Cautiously, carefully, like one of us might break, I remove my arm from his hand.

“Home.”

“How will you get there?”

“I’m working on that.”

“Hey!” Rob stares at Theo with something like awe, but there’s fear is in his eyes, too. “You’re coming with me, Rose.”

Theo glances at Rob. His brow furrows. To me, he says, “I have a car. Let me take you home. We can leave right now.”

“Whoa there.” Rob is still slurring his words, but there’s a sharpness to his tone now. “That’s my cousin you’re talking to. You may be a great musician, sir, but I’ll be the one driving her home.”

Dolores gives one last, big swing. “Oureth carriageth awaiteth!”

The DeSoto idles at the curb. The valet dashes over and hands the keys to Rob. Rob tips him a shiny silver quarter, then jingles the keys at me. “I’ll let you do the driving if that’s what it takes, Rose.”

I remind Rob that I don’t know how to drive. “And right now, you don’t, either,” I say.

“I’m a great driver. Great a driver as that one is a great musician.” Rob lurches toward his car. “Fine. Take care of yourself, then, Rose!”

Rob gets behind the wheel, and Dolores slouches into the seat beside him. Theo and I watch as the car tears away from the curb and careens down the street and around the corner.

I want to get home to Sophy. I want to get home to her now. I turn to Theo. Quietly, so no one else can hear, I say, “I’ll take that ride.”

Theo’s eyes widen, but then he nods. “Best you meet me around back.”

He turns on his heel and goes quickly into Calliope’s, ignoring the women and men who tug at his jacket, ask him for a drink, ask him for an autograph, ask him for more.

I hesitate only a minute. Then I walk past the valet and down the dark alley around to the back of the club, where Theo already stands waiting by his car.

NINE

I
focus on the cold. The sharp wind gusts and propels me toward Theo’s car; it keeps me from hesitating. This man helped me clean an empty apartment, I tell myself. This man makes music I’m struggling to live without. This man is a gentleman. A gentle man. I trust him to drive me home.

I open the passenger’s side door. I am about to get in when Theo holds up his hand.
Stop
, his hand says.

I stop.

“Backseat, Rose. Better safe than sorry.”

I shut the door and get into the backseat. Theo slips in behind the steering wheel. He closes his door and turns to look at me.

“I’m the chauffeur. You’re the passenger. Got it?”

“Are you sure about this? I can find another way—”

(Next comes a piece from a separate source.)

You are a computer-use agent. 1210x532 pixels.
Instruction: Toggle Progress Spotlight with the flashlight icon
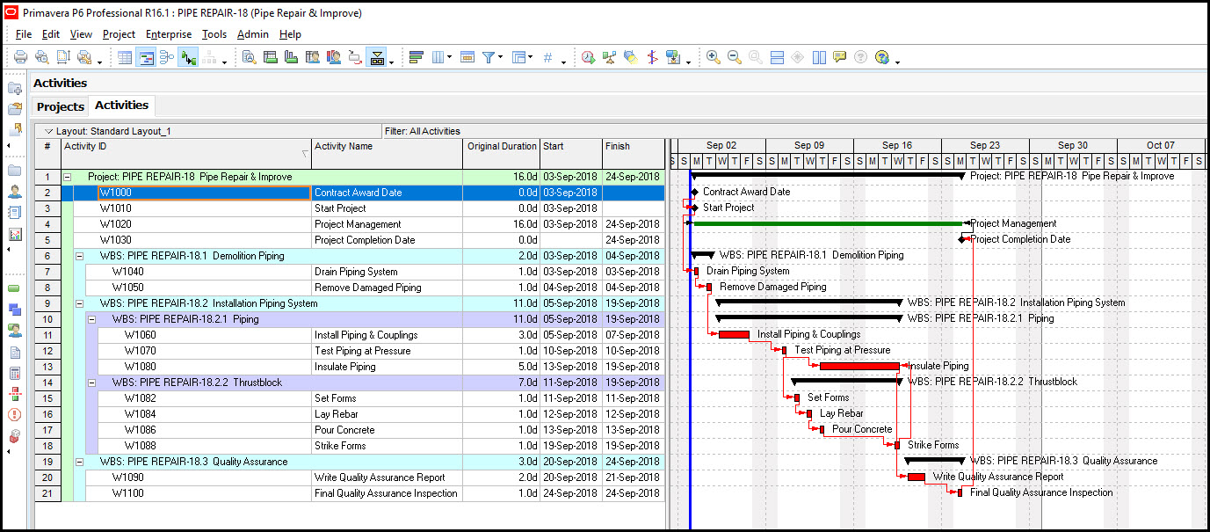tap(631, 57)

“I’m sure. I’m not foolish, though.” He claps a newsboy’s cap on his head, tugs it low over his eyes. “The wrong people see us at this time of the morning in what they think is a compromising situation, your life could be ruined and I could be dead. We can talk, but only when we’re driving. Not when we’re stopped at an
intersection, not when we get to your place, wherever that is. Where is it, by the way?”

I tell him my address.

“Near Garfield Park?”

I nod. He faces forward again and we’re on our way.

We don’t say a word, even as we turn onto Lake Shore Drive. Rob has never taken this way—at least not when I’ve been with him. There are no stop signs or streetlights, I can’t help but notice. Maybe that’s why Theo picked it. Driving along like this, we can talk freely. Now if only one of us would think of something to say.

The slope of his shoulders is more noticeable than on most men, but of course I’m not going to say that. I suppose it’s from all those hours of bending over, leaning into the piano keys. His hands on the steering wheel—the quick touch of his fingers, tendons rippling as he steers us into the slow lane—his elegant hands are strong and agile from all those hours of playing, too.

At this rate I’ll never be able to say anything without embarrassing myself. I look out the window at the dark expanse of Lake Michigan.